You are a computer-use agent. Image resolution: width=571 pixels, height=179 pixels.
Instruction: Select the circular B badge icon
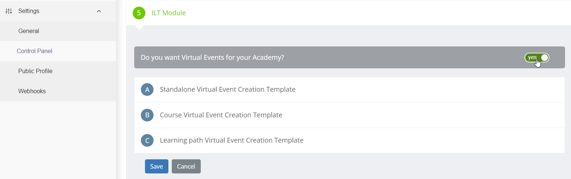point(147,115)
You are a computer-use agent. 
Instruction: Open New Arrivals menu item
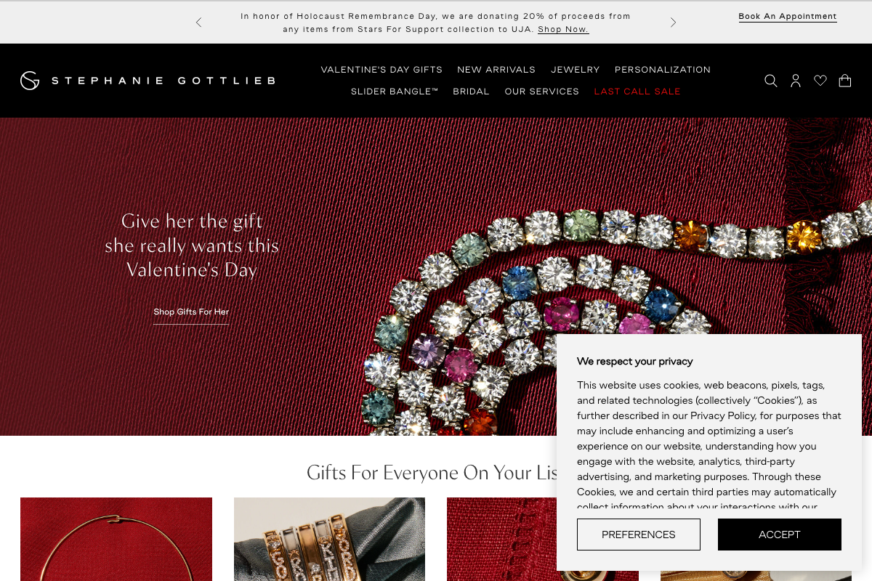(x=496, y=70)
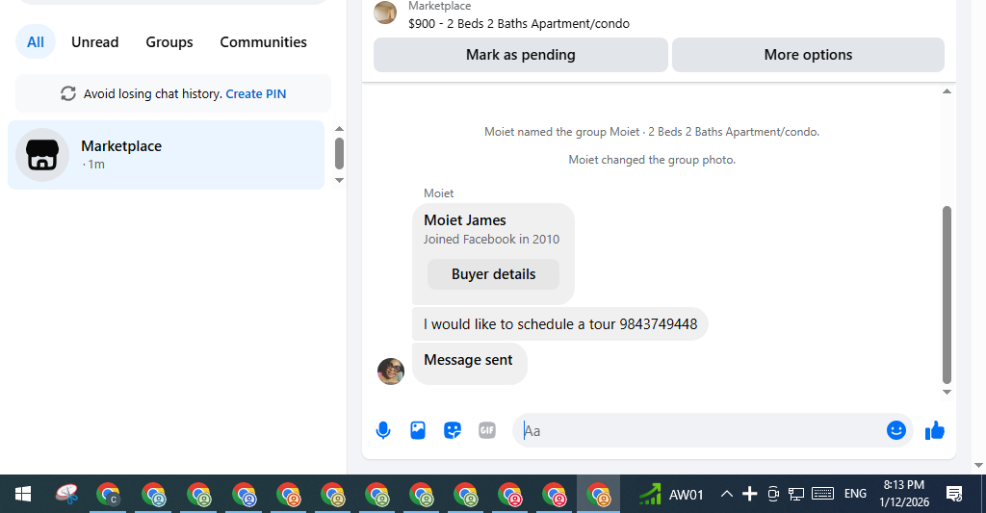Click the Mark as pending button
This screenshot has height=513, width=986.
pos(521,55)
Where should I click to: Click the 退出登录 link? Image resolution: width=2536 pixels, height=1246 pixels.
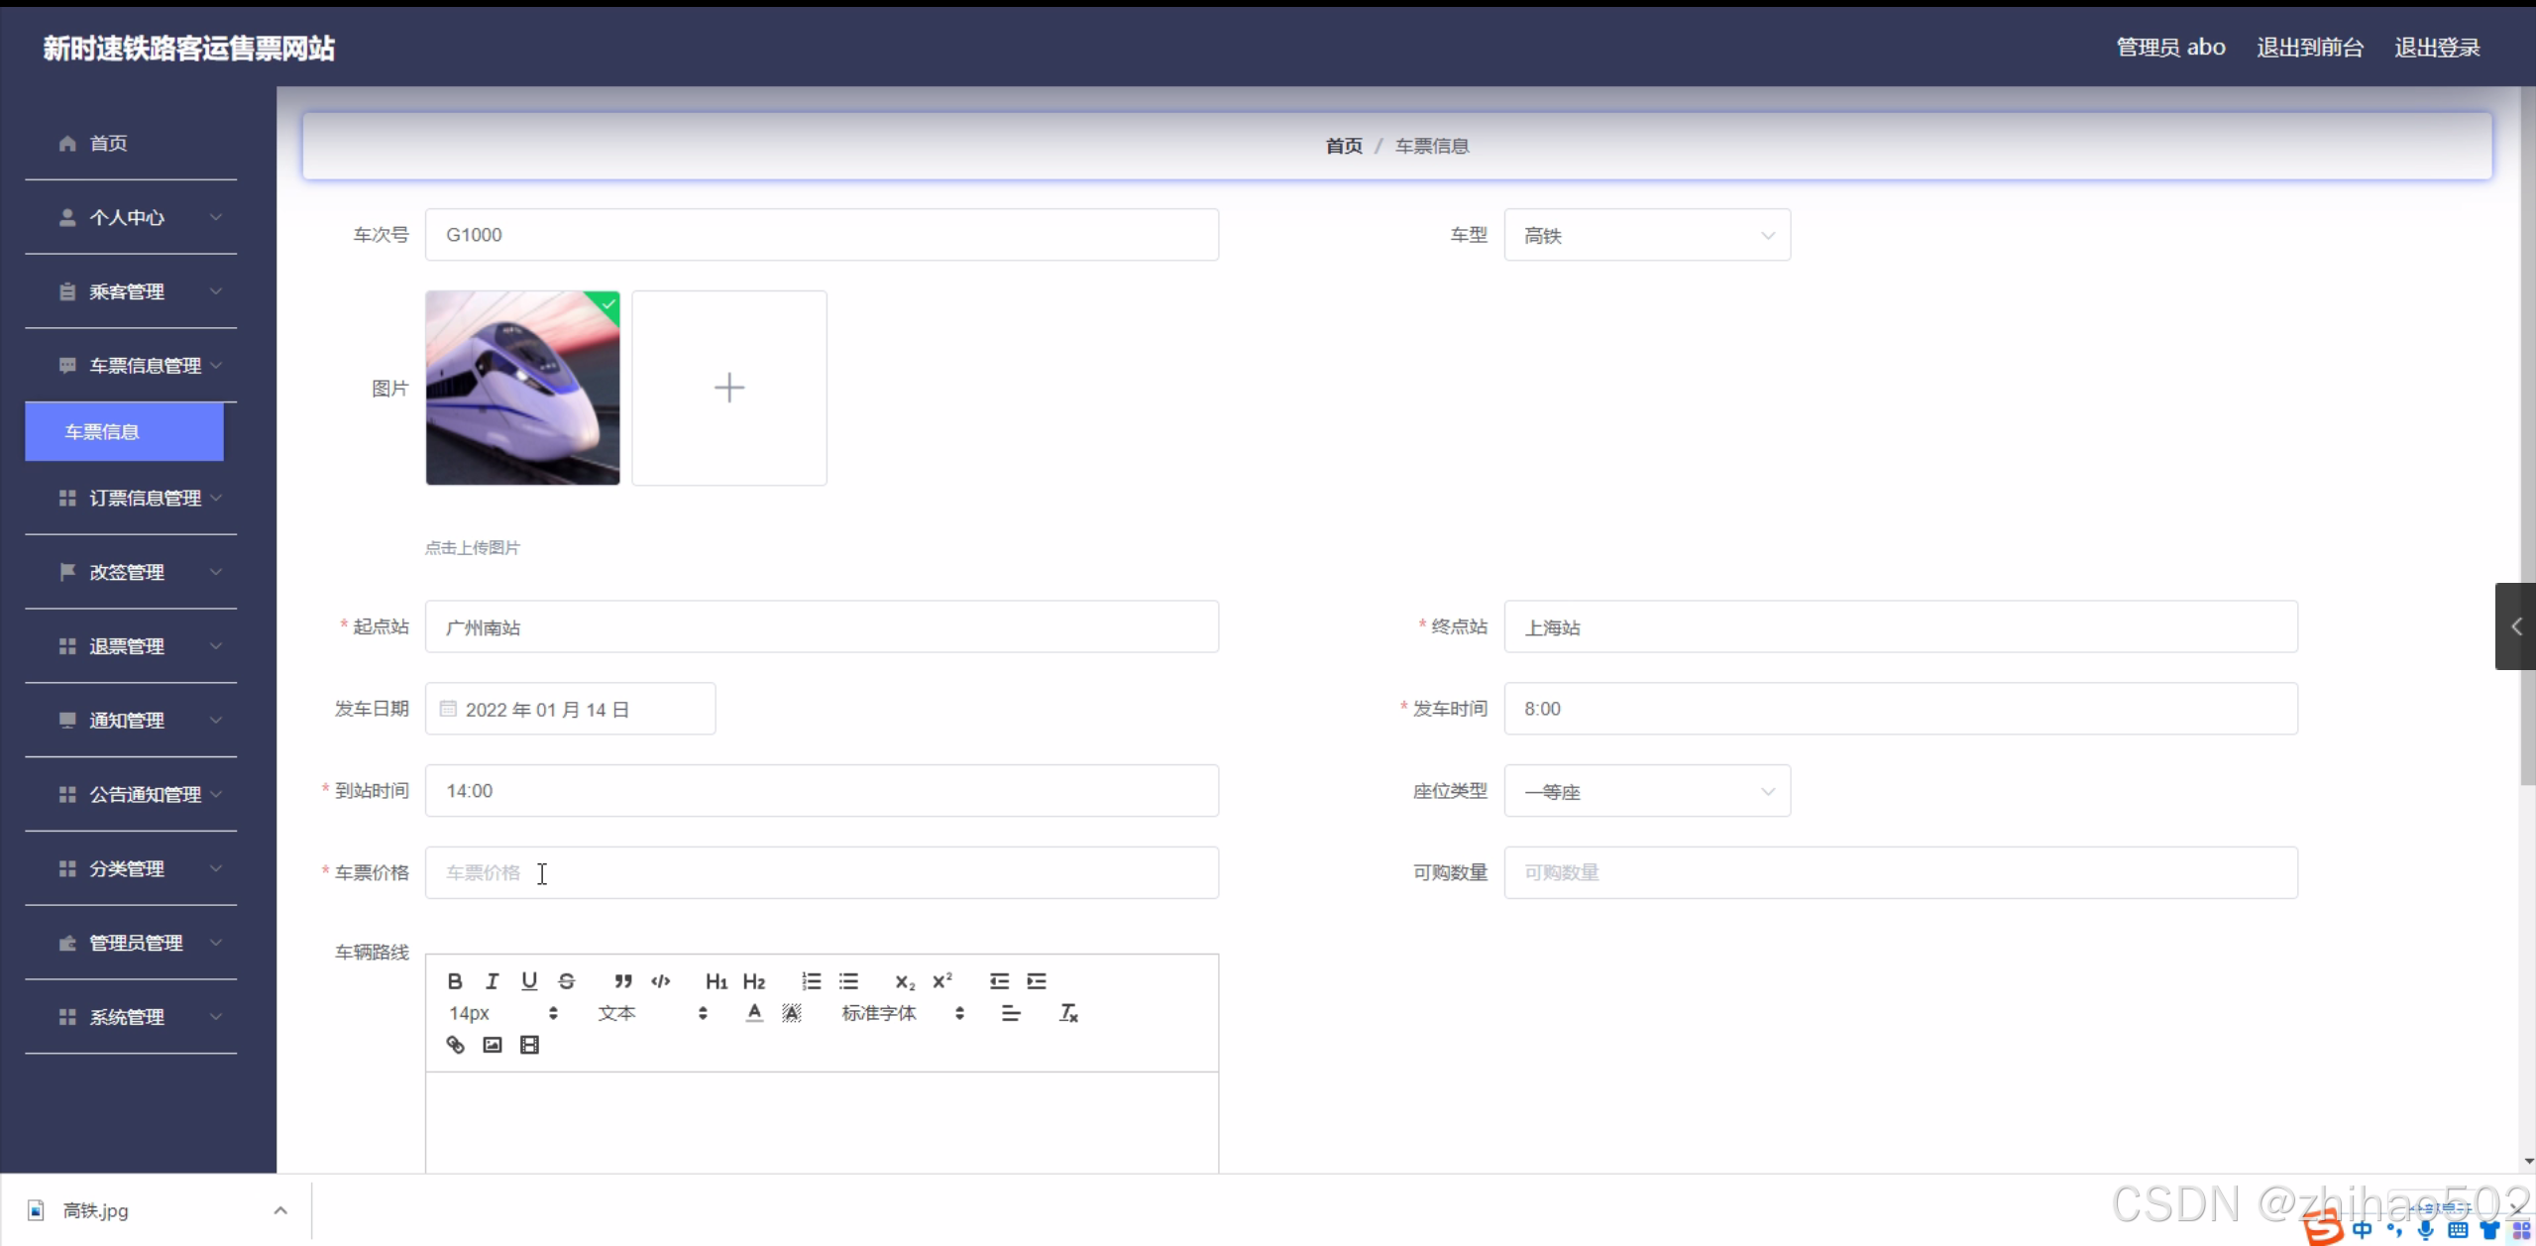click(2436, 48)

....

Could you transcribe all of the data above word for word, leaving out the pictures?

→ Answer to the problem:
You are a computer-use agent. Image resolution: width=571 pixels, height=179 pixels.
Instruction: Select the circular B badge icon
point(147,115)
You are a computer-use agent. 
Instruction: Open New Arrivals menu item
(x=496, y=70)
Click the Mark as pending button
This screenshot has height=513, width=986.
pos(521,55)
Where should I click to: Click the 退出登录 link? Image resolution: width=2536 pixels, height=1246 pixels.
click(2436, 48)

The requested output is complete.